* [TASK DESCRIPTION] For this exercise, restate word for word only the lines from the first line of the data to the line containing "You are a computer-use agent. The".

--------

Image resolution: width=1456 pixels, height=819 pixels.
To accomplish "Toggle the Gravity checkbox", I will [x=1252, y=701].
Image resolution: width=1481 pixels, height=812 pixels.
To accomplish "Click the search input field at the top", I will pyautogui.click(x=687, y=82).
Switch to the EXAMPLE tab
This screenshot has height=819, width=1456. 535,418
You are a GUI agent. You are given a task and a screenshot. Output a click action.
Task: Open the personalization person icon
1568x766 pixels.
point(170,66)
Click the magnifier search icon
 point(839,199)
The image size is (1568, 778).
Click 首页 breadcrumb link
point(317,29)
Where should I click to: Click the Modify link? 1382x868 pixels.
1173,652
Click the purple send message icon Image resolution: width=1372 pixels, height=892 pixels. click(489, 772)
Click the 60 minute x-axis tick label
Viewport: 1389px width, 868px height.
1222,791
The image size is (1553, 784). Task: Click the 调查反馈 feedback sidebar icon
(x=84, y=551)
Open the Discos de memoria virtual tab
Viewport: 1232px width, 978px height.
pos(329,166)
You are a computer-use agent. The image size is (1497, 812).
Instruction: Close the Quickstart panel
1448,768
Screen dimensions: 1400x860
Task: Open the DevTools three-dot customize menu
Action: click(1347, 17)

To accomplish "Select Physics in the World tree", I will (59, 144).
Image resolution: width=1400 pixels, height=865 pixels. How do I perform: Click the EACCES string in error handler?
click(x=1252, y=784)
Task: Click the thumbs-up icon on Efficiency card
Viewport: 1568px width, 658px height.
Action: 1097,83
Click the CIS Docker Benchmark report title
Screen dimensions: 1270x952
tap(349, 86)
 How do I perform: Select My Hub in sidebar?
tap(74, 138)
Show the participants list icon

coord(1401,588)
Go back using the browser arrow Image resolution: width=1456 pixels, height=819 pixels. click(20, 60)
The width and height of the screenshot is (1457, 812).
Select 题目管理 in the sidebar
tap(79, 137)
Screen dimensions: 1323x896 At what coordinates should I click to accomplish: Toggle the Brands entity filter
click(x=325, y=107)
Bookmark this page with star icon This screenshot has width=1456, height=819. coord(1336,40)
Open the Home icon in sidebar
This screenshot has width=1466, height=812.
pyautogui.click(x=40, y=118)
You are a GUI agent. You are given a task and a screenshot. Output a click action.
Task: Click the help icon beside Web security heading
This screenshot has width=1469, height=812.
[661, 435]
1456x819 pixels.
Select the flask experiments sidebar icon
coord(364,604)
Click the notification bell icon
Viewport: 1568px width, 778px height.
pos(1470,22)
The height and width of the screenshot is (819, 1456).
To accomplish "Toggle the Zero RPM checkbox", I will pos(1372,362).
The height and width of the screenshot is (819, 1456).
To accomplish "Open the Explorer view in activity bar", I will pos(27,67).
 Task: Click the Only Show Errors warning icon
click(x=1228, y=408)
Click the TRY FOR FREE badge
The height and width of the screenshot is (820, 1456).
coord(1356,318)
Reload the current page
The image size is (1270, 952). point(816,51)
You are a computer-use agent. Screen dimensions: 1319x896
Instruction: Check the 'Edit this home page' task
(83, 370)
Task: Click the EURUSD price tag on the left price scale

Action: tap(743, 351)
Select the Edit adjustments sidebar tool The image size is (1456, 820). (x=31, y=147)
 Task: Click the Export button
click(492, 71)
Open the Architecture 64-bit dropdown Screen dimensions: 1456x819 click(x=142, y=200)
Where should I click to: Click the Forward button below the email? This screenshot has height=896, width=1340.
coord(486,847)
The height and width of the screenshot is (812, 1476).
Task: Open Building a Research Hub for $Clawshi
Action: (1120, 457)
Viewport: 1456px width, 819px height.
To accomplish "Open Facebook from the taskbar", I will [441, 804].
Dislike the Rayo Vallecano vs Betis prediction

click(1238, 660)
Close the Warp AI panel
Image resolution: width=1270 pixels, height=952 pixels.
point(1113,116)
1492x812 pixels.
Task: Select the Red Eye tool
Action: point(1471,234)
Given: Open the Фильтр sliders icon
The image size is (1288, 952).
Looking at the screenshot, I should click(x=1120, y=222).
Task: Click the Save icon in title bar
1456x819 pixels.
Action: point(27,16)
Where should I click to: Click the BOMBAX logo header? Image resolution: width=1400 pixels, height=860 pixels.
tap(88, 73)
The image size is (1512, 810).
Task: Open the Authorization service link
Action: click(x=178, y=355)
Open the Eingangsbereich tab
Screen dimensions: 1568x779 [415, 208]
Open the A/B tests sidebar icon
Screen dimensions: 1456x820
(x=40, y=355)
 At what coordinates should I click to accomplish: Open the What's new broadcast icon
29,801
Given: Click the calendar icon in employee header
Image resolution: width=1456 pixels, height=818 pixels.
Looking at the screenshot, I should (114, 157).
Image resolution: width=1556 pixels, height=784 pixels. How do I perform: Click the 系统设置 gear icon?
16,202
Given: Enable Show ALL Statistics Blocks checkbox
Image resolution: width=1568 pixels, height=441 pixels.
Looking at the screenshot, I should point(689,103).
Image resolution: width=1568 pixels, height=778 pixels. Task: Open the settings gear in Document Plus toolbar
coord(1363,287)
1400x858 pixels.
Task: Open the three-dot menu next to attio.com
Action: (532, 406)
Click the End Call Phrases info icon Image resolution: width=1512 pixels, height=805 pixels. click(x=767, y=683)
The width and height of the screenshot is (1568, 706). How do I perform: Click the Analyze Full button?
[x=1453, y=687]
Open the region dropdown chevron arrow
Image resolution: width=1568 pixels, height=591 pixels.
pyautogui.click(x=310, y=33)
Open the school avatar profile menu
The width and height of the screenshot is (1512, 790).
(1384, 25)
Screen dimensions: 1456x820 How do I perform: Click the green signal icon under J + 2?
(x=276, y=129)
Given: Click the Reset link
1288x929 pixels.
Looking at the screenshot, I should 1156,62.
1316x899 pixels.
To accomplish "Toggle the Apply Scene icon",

--------

* [SOLUTION TO THIS PROBLEM]
Image resolution: width=1456 pixels, height=819 pixels.
To accomplish "Toggle the Gravity checkbox", I will [x=1252, y=701].
Image resolution: width=1481 pixels, height=812 pixels.
To accomplish "Click the search input field at the top", I will pyautogui.click(x=687, y=82).
Switch to the EXAMPLE tab
This screenshot has height=819, width=1456. 535,418
You are a GUI agent. You are given a task and a screenshot. Output a click action.
Task: Open the personalization person icon
1568x766 pixels.
point(170,66)
Click the magnifier search icon
 point(839,199)
The image size is (1568, 778).
Click 首页 breadcrumb link
point(317,29)
Where should I click to: Click the Modify link? 1382x868 pixels.
1173,652
Click the purple send message icon Image resolution: width=1372 pixels, height=892 pixels. click(489, 772)
Click the 60 minute x-axis tick label
Viewport: 1389px width, 868px height.
1222,791
The image size is (1553, 784). Task: Click the 调查反馈 feedback sidebar icon
(x=84, y=551)
Open the Discos de memoria virtual tab
Viewport: 1232px width, 978px height.
pos(329,166)
You are a computer-use agent. The image size is (1497, 812).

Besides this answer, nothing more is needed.